The Leighton boy dutifully and slowly bent his brown arm, looking sideways at Pee-Wee with a funny smile, as if to inquire whether the requested demonstration were satisfactory.
“Geeeee whiz!” said Pee-Wee. “I bet you can run, too; hey?”
“If anybody’s after me I can.”
“Do you want to be friends with me?”
“Who’ll stop me?”
“Do you want to join the scouts?”
“Sure, why not?”
This seemed a rather casual acceptance of a tremendous invitation. He did not even cease twirling the box.
But Pee-Wee would stagger him with a knockout blow. “You have to raise your right hand and hold down two fingers and give your word of honor to some things.”

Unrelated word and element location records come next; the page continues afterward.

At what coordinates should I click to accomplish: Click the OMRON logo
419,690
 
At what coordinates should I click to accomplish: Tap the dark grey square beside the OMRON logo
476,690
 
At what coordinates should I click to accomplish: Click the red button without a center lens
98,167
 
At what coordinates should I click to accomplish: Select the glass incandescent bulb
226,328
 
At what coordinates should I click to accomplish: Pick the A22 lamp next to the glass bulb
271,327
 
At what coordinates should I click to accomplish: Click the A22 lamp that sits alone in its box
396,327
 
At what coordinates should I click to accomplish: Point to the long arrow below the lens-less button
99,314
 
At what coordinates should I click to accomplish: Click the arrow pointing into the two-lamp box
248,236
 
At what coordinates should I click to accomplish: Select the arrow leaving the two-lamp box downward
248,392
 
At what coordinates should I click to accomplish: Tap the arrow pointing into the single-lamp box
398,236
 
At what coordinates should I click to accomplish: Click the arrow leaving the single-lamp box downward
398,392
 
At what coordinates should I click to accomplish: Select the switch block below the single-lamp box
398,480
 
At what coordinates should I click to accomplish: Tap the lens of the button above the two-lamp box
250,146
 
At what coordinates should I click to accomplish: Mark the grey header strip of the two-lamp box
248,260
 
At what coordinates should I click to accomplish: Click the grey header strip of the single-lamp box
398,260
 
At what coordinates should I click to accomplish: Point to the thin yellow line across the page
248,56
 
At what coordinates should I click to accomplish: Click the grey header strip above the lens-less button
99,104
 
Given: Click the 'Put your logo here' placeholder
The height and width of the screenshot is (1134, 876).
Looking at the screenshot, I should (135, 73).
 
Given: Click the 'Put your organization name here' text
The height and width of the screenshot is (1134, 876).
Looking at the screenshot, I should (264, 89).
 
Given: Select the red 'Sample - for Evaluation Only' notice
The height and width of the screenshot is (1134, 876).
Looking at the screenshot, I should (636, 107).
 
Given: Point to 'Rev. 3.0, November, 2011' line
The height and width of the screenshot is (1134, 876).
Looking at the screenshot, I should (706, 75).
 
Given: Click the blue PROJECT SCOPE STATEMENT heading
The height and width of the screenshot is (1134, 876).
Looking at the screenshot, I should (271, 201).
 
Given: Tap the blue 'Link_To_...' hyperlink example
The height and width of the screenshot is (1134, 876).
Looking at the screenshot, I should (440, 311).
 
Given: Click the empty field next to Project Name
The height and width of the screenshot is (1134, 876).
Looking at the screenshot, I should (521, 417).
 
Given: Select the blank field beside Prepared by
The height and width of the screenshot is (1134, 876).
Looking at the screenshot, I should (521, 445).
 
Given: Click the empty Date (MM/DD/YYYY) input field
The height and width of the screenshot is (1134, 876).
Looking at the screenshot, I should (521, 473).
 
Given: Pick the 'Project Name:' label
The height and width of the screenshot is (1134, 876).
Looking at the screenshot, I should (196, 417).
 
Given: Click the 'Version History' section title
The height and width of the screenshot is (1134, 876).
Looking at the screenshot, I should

The Leighton boy dutifully laid down the broom and raised his right hand, wrestling with the trick of bending down two fingers.
“Not now!” Pee-Wee fairly shouted. “You don’t do it now. You do it when you join—in meeting.”
“Oh,” said the Leighton boy.
“So do you want to join? You have to be serious about it. Do you?”
“Sure, why not?”
“You got to be loyal to them.”
“Will they be loyal to me?”
“Yes, only you’re not interested. That shows you don’t know anything about it, asking if they’ll be loyal to you. Gee whiz, that’s their middle name.”
“It’s a good middle name,” said the Leighton boy.
“Do you want to go with me to meeting to-morrow night?”
“Sure, if I don’t have to help around here. I’ll try anything once.”
He resumed twirling the pasteboard box on the stick. Pee-Wee looked at him, puzzled.
The next evening Lefferts Leighton went to scout meeting with Pee-Wee and did not seem to be the least perturbed about it. Rather, indeed, did the scouts seem a little subdued by reason of his presence. They told each other that Pee-Wee had “picked a winner.” It seemed a joke. Lefferts did not join that night. He was quiet and seemed only mildly interested. But Mr. Ellsworth talked with him and gave him a Handbook. The following Friday night he was on hand to take the oath. He had all the tenderfoot requirements down pat, and more to boot.
But a funny thing happened when he came to take the oath. The use of the right hand is so customary in all forms of ceremonial procedure that it never occurred to Mr. Ellsworth to specify this to the new member. And Lefferts Leighton raised his left hand.
“The right hand,” Mr. Ellsworth laughed. “I guess you’re left-handed, eh?”
“Always was,” said Lefferts, smilingly correcting his mistake. “Guess it runs in my family.”
“Well, you’ve got the thumb and little finger business O. K.,” said Artie Van Arlen, his patrol leader. “And it isn’t everyone who does that.”
“You seem to see pretty well from where you’re standing,” Lefferts said. “Is that all?” he asked turning to Mr. Ellsworth.
“That’s all—short and sweet,” said the genial scoutmaster.
“I’ll say the laws if you want me to.”
“No, you can just obey them,” laughed Mr. Ellsworth. “Actions speak louder than words.”
“Words speak good and loud, too,” shouted Pee-Wee. “You got to be able to squawk like a Raven if you’re in the Raven Patrol. I’ll show you.”
That is how Lefferts Leighton, the new boy in Bridgeboro, became a scout of the Raven Patrol in the First Bridgeboro Troop. And that is how he came by his nickname of Lefty.